(PASSAGE)

Meanwhile, it was realized that if a dependable and adequate water supply could be obtained that agriculture in Mesilla and El Paso valleys could be greatly expanded. In order to insure such a water supply, three separate reclamation and irrigation projects were advanced. Ernest Dale Owen, a Chicago attorney and land speculator, advocated the construction of a dam across the Rio Grande River at the northern end of the Mesilla Valley near Fort Selden, New Mexico. He proposed to transport the water conserved by such a dam to the mesa by means of a canal which ran through a tunnel in the Organ Mountains. He believed that if the dam and canal system were constructed that he would be able to place 200,000 acres of land located in the western portion of the Rancho de Ysleta Grant under cultivation.
In connection with this scheme, Owen entered into a contract with the City of Ysleta wherein he agreed to perfect the city’s title to the grant and to protect it against all adverse claims asserted by John P. Randolph or his assigns. In consideration for such professional services, the city granted Owen an option to purchase the entire grant for ten cents[11] and acre.
Pursuant to his agreement, Owen had the city’s suit before the Court of Private Land Claims set down for an early hearing. He elected to prosecute the claim against the United States involving the New Mexican portion of the grant first because he believed that the Court of Private Land Claims would be more sympathetic to his arguments since all of the land was all public domain and the issues would not be confused by the defenses advanced by any third parties. Should the Court of Private Land Claims recognize the validity of the New Mexican portion of the grant, it would also give Owen a decided advantage in his anticipated suits for the recognition of the larger and more valuable portion of the grant which was located in Texas.
The United States in its answer denied the city’s allegations that a valid grant had been made to the Pueblo of Ysleta. The government further alleged that the testimonio offered by the plaintiff had been manufactured and antedated. In support of its answer, the government offered affidavits by the custodians of the Mexican Archives at El Paso del Norte arid Chihuahua. These affidavits stated that each custodian had diligently searched the archives under his jurisdiction and was unable to find any document, note, memorandum or entry referring or pertaining to the Rancho de Ysleta Grant. No explanation was submitted to the Court by the plaintiff as to why the original copy of the expediente of the grant, which was allegedly in existence in the year 1855, when the certified copy had been made by Judge Pilar Lazo, could not be found in the archives of El Paso del Norte.

(End PASSAGE)

**INSTRUCTIONS FOR THE TASK:**
Please tell whether each statement agrees with the passage above on the Rancho de Ysleta Grant, giving yes or no and quoting the words of the passage that decide it. 1. Owen proposed building a dam near Fort Selden. 2. Owen chose to prosecute the Texas portion of the claim first. 3. The archive custodians reported finding only part of the record of the grant.

(DATA SHOWN)

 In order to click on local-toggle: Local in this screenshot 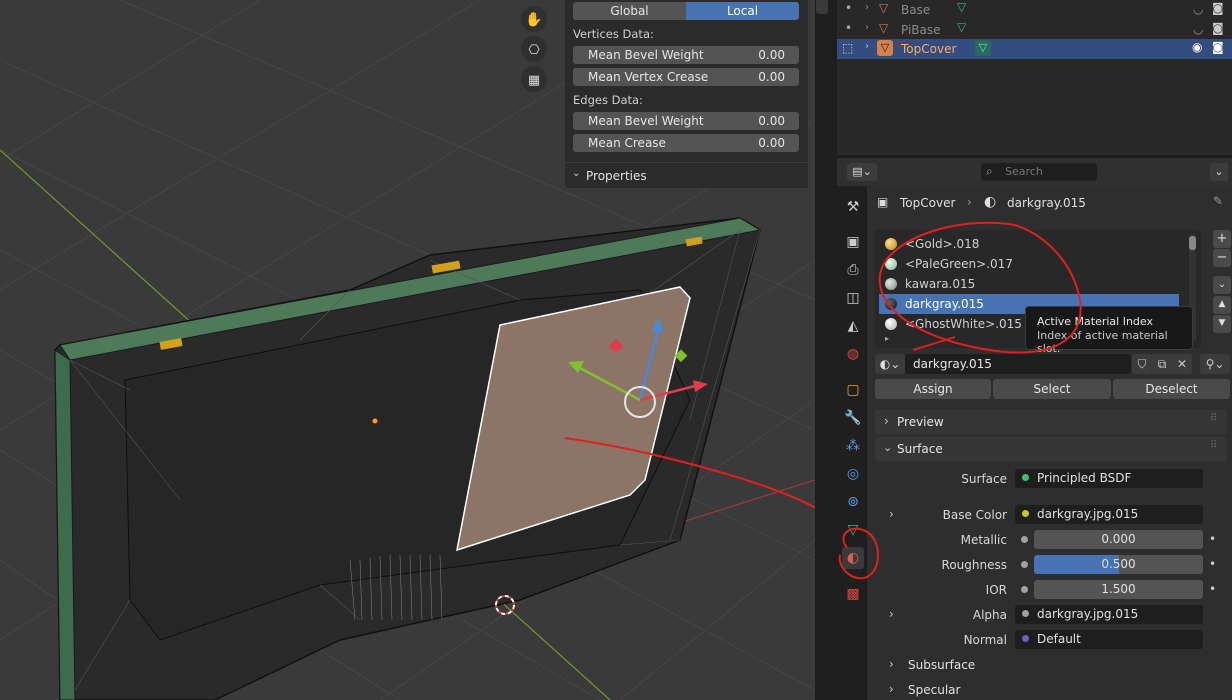, I will do `click(742, 11)`.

(End DATA SHOWN)

**SOLUTION TO THIS TASK:**
1. Yes: "the construction of a dam across the Rio Grande River at the northern end of the Mesilla Valley near Fort Selden, New Mexico"
2. No: "He elected to prosecute the claim against the United States involving the New Mexican portion of the grant first"
3. No: "was unable to find any document, note, memorandum or entry referring or pertaining to the Rancho de Ysleta Grant"